Sunday, June 22, 2025

cook: musubi

I've returned to outrigger canoe paddling after 2 1/2 months of resting strained intercostal muscles, and practice has been okay while the pain or twinges have been phantom. I'm just sore now from  regular exercise. I've been enjoying the few practices so much that I'm committing to strengthening those muscles in order to stay in the sport a couple more years. This Saturday my outrigger canoe club is hosting a regatta, and so I'm bringing a snack of musubi. Someone requested a plant-based option, and so I sliced a block of tofu into planks after blotting it with paper towels to get rid of much of its water, and then baked them in a marinade of Bachan’s Japanese yuzu barbecue sauce and then popped them into a 400 degree oven. 

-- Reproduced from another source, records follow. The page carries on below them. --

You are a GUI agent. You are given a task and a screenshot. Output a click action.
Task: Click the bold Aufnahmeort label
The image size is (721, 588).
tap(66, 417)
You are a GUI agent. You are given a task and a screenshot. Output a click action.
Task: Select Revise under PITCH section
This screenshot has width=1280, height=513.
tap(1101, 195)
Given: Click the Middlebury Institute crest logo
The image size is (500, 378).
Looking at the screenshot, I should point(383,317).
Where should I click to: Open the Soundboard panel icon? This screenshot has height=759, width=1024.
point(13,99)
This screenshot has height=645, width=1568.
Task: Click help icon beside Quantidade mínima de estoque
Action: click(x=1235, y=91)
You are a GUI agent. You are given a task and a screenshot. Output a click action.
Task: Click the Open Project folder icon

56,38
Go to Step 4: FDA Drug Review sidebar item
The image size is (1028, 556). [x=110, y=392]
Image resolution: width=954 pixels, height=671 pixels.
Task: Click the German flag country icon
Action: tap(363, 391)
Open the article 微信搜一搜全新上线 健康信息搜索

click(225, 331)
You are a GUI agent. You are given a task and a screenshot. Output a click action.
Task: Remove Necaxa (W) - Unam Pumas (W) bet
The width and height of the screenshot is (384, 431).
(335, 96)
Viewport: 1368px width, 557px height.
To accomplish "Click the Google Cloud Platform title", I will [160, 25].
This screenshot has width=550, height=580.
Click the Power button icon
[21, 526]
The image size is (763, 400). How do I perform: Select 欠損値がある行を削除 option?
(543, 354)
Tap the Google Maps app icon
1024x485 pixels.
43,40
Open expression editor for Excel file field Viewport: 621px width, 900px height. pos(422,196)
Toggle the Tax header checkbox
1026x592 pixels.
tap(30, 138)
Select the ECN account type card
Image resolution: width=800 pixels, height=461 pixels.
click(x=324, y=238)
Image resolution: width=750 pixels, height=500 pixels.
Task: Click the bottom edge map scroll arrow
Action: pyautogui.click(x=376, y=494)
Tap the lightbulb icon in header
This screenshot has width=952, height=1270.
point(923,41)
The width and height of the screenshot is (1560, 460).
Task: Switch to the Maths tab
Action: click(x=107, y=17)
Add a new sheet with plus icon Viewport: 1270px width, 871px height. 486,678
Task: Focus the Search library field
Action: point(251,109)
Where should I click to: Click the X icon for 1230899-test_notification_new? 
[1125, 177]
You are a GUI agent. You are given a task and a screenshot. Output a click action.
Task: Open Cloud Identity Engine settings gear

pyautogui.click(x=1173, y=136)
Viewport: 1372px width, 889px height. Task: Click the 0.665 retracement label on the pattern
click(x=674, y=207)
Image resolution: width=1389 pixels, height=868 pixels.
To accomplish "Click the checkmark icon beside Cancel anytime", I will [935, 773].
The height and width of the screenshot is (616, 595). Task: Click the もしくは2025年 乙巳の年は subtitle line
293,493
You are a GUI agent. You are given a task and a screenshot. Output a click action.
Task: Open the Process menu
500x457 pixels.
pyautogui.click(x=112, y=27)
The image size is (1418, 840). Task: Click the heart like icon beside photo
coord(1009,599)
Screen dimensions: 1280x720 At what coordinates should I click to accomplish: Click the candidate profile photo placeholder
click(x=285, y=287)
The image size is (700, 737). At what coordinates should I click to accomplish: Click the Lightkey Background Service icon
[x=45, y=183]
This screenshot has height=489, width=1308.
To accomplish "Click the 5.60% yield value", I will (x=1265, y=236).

I also measured out 4 cups of Japanese rice. I had borrowed a rice cooker from a friend in order to cook a larger volume of rice without it going mushy or burned. I used basically a 1:1 ratio of rice to water after rinsing and then letting the rice soak for 30 minutes before pressing the button to cook and then steam the rice.
I remembered that I had Portuguese sausage in the refrigerator and added those slices to a baking sheet along with 4 cans of Spam I had also sliced into planks.
Rather than fry all the meats in a skillet, they were laid into baking sheets that were sprayed with cooking oil and then popped into the hot oven to sear or brown. That probably took 15 minutes.
Oh yeah, I decided this oven technique was gonna be easier.
And then I messaged my friends to ask how much water to use in the rice cooker. I ended up using the first digit of my index finger of how much water should be atop the rinsed rice. 
I had bought this inexpensive tool for making musubi at Daiso, and it worked great. I simply dipped the bottom third of the mold in water and then laid it perpendicular on top of the nori or dried seaweed. I had bought seaweed snacks at Costco, and so I needed 2 slices of nori. The musubi tool came with a handy little rice paddle for ladling and squishing rice into the mold that I didn't even use the press. I then sprinkled furikake on top and then the plank of protein. And then flipped the ends of the seaweed over the protein. The moisture of the rice and the stickiness of the teriyaki sauce on the meat didn't necessitate using water to seal the seaweed.
I followed Sheldon Simeon's recipe for Spam musubi, which was adapted from his Cook Real Ha'waiian (a public library book from months ago in which I photocopied recipes I wanted to try), and didn't bother toasting the seaweed. They tasted great.
Making musubi was labor intensive with the construction and then wrapping of all the snacks in food plastic, and no leftovers! The keiki gobbled them all up at the regatta yesterday.